- **Task**
In the records below, which lines include "input"? Copy them.

Study material section start

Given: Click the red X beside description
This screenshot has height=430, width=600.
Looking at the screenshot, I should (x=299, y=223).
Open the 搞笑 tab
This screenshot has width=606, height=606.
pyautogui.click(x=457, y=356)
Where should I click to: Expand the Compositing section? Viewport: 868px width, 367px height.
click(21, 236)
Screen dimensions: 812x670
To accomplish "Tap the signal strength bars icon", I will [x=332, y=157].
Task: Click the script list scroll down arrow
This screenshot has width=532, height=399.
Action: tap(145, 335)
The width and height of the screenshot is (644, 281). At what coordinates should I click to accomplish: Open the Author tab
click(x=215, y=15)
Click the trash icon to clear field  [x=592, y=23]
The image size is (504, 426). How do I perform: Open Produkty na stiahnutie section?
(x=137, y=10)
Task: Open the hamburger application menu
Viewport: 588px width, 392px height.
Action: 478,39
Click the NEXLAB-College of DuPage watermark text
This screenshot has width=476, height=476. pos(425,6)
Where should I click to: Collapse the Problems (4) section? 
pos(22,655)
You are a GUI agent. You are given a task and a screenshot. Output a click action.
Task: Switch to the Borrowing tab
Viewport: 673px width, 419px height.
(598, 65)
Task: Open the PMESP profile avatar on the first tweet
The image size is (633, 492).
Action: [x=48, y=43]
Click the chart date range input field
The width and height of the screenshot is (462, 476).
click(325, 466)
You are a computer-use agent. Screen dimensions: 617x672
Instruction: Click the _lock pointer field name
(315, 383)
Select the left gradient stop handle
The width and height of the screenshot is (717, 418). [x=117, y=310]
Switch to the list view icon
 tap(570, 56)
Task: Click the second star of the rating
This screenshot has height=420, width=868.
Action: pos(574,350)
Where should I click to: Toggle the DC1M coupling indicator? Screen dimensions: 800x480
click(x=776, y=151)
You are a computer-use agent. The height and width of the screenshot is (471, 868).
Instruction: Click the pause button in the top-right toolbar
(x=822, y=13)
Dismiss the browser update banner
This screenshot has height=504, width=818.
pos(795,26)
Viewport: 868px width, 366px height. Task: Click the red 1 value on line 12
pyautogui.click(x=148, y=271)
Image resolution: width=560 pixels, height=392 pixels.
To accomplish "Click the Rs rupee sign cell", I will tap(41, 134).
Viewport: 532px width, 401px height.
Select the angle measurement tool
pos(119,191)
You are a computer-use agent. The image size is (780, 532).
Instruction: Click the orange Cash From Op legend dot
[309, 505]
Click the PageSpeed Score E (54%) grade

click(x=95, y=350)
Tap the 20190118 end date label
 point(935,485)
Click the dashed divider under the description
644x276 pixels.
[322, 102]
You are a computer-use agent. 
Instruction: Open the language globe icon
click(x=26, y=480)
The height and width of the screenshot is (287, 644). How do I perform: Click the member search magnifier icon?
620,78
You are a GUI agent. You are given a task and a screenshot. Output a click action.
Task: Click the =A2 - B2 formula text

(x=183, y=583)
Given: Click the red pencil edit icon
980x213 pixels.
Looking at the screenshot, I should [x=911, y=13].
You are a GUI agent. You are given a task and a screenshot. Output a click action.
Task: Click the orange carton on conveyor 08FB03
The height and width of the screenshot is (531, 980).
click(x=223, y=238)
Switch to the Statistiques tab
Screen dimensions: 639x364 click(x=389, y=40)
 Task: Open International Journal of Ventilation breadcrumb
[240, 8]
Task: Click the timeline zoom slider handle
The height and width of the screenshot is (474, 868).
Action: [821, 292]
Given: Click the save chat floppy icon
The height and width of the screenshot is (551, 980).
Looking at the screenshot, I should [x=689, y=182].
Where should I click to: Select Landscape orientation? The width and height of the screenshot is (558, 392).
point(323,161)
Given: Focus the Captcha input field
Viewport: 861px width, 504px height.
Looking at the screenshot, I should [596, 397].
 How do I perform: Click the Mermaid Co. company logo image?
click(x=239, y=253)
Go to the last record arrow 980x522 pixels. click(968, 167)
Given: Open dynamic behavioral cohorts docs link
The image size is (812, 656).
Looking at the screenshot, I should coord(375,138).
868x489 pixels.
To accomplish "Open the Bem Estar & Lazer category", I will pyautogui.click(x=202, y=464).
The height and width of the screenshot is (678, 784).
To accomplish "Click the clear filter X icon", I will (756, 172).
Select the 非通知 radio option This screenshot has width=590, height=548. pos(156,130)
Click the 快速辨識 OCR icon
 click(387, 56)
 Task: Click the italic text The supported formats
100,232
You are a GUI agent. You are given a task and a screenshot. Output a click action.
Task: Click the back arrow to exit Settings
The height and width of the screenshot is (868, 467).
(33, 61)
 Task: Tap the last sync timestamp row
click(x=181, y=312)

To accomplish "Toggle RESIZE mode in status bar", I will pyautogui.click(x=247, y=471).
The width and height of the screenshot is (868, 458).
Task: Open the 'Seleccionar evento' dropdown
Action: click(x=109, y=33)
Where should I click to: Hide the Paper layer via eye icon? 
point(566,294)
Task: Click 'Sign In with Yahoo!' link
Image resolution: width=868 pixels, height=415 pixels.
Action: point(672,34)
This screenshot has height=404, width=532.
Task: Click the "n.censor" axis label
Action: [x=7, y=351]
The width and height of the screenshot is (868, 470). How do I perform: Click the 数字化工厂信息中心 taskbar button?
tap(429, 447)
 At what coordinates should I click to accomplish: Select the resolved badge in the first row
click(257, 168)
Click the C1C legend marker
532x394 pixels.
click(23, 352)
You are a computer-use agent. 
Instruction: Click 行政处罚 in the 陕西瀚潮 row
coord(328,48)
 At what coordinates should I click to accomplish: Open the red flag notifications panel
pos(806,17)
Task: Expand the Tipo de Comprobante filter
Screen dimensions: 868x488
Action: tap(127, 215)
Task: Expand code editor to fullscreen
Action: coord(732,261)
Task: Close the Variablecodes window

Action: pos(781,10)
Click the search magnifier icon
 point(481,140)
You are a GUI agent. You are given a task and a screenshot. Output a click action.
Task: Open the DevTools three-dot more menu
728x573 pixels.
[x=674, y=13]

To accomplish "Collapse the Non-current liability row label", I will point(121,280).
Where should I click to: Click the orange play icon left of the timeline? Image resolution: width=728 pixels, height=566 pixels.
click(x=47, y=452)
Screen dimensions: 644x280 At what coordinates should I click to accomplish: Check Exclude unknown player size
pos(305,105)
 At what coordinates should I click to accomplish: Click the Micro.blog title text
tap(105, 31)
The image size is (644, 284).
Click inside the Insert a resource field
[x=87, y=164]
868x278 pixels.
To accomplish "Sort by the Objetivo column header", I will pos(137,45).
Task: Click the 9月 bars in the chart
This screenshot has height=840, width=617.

Study material section end

- **Answer box**
Click the chart date range input field
Given: Focus the Captcha input field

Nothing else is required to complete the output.